If you want car boot, just Google Car boot sales in Spain, but you'll find they are in Andalucia and organised by Brits.


----------



## tarot650 (Sep 30, 2007)

snikpoh said:


> The Spanish don't do boot fairs as such - it's an English thing.
> 
> There are a few rastros (flea markets) that I know of but I don't know your area.
> 
> Some of these 'rastros' are indoors in naves and some are outside.


Hey Snikpoh,they might not do them in your neck of the woods but down here on the costa they certainly do.You will always find spaniards at La Trocha,Torremolinos,Nerja,Mijas race course,Malaga,Sabinillas,Benahavis and thats just on a Sunday,and all of these are car boot sales.

as to the op sincerely sorry I don't know your area.


----------



## Madliz (Feb 4, 2011)

You could also search for mercadillos.


----------



## NotinUse (Oct 3, 2009)

snikpoh said:


> The Spanish don't do boot fairs as such - it's an English thing.
> 
> There are a few rastros (flea markets) that I know of but I don't know your area.
> 
> Some of these 'rastros' are indoors in naves and some are outside.

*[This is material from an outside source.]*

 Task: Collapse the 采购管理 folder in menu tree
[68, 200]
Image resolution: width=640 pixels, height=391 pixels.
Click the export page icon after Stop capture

I don't see much difference with the actual event, maybe the true meaning of rastro is different but the two are virtually the same in reality.
People fill their cars and vans up with stuff and try and sell it. You have genuine sellers who are clearing out or going back home and you have professional weekly sellers just as you would in the UK.
The only difference is the currency, and the weather.


----------



## Pesky Wesky (May 10, 2009)

NotinUse said:


> I don't see much difference with the actual event, maybe the true meaning of rastro is different but the two are virtually the same in reality.
> People fill their cars and vans up with stuff and try and sell it. You have genuine sellers who are clearing out or going back home and you have professional weekly sellers just as you would in the UK.
> The only difference is the currency, and the weather.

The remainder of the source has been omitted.